If it is desirable to enhance the capabilities of a parser solution, the user is advised to consider manual implementation of the necessary checks and balances, or use an external solution such as [`go-schemax`](https://github.com/JesseCoretta/go-schemax).

## No built-in definitions

This package does not make any "schema library" available for end-user consumption. This package is a tokenizing parser, and expects users to _provide_ the very definitions needing to be parsed in textual form, such as from an RFC or ID.

Users interested in a more comprehensive "schema suite" should take a look at [`go-schemax`](https://github.com/JesseCoretta/go-schemax), which offers an extensive manifest of official schema definitions in addition to the features of _this_ package.

## File and Definition Parsing Order

Although this package does not perform in-depth verification on individual references, it is important that files -- and more importantly, their contents -- are parsed in a manner that honors reference dependencies, such as those used for super types, super classes and super rules.

The reason for this is that parsed definitions are stored in the order in which they were originally parsed within the slice-based fields of a Schema definition. Introduction of bad ordering schemes will almost certainly result in errors.

Therefore users are strongly advised to verify and ensure the proper ordering of all of the following:

- ".schema" files
- Definitions _within_ ".schema" files

In either context, the ordering scheme must always favor fundamental elements prior to any and all definitions which reference such elements.

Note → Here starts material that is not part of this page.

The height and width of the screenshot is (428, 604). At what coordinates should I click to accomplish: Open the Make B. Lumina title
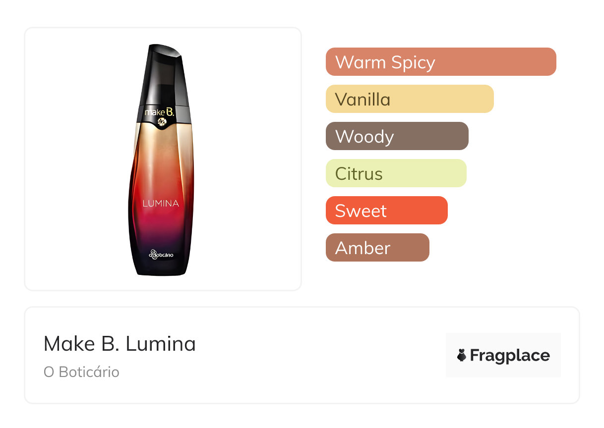pos(120,344)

Additionally, only files ending in ".schema" will be parsed. This allows directory structures which contains other files, such as README.MDs, to remain in place without interfering with a large scale directory structure parsing operation.

Directory names are _not_ significant and are traversed whenever encountered during a directory structure parsing operation.

## A note on OpenDJ

OpenDJ's schema format, which you can see within its `config/schema` directory on any typical install, is vaguely similar to 389DS in that a schema DN is used in the header of the file (`cn=schema`). But OpenDJ also requires `objectClass` directives in schema files:

```
objectClass: top
objectClass: ldapSubentry
objectClass: subschema
```

These `objectClass` directives MUST be removed (or commented-out) when used as input for parsing with this package, or its sister package [`go-schemax`](https://github.com/JesseCoretta/go-schemax). ANTLR will not match `objectClass` correctly in this fashion, as this grammar keyword is special in that:

- `objectClass` (and `objectClasses`) are actually defined (and fundamental) RFC 4512 attribute types, and ...
- `objectClass` is a distinct schema definition type

Due to these two conditions, it was not possible to implement a third condition which allowed use of this keyword in the header as OpenDJ requires without introducing ambiguity into the grammar. Attempts to do so resulted in ANTLR matching unit tests failing en masse due to grammar conflicts.

The error that is likely to appear is a sort of fall-back error for fundamental issues is as follows:

```
nil or unbalanced parenthetical context, or bogus definition
```

TLDR: Remove or comment-out the above `objectClass` values from any OpenDJ schema file(s) you intend to parse.